> [REQUIRED WORK]
Convert the part of the records that opens with the line containing "Expand the Mehr course menu" and closes with the line containing "(1301, 677)", both included, into a JSON list of strings. Use one string per line and leave out blank lines.

> [SOURCE RECORDS]
____________
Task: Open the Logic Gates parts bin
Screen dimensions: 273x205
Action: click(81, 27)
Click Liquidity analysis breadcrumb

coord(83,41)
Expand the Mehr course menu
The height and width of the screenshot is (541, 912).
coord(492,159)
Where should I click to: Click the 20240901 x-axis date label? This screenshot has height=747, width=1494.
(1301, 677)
____________
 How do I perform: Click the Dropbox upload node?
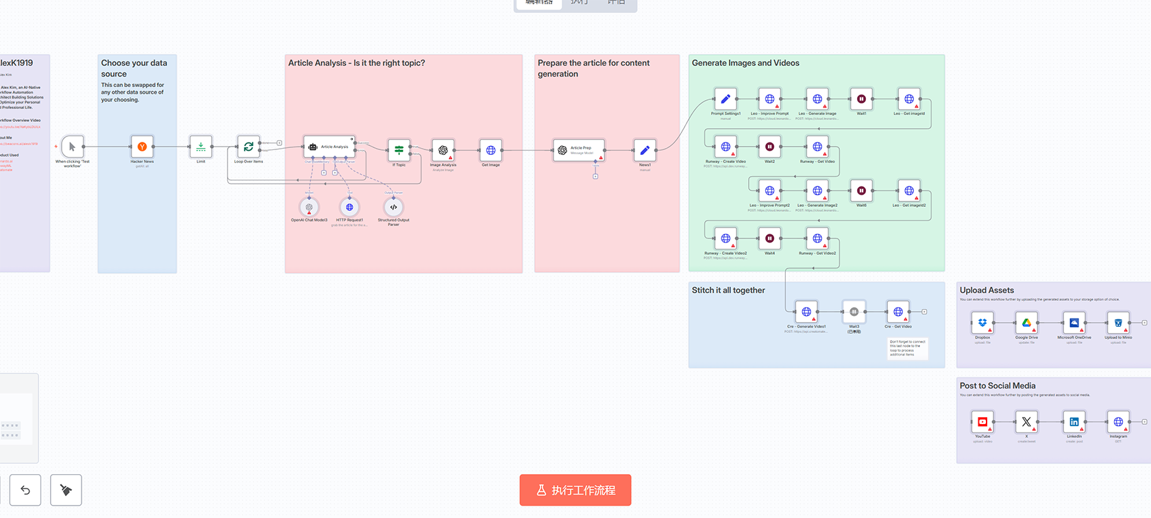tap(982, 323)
____________
> [SOLUTION FOR THIS PROBLEM]
[
  "Expand the Mehr course menu",
  "The height and width of the screenshot is (541, 912).",
  "coord(492,159)",
  "Where should I click to: Click the 20240901 x-axis date label? This screenshot has height=747, width=1494.",
  "(1301, 677)"
]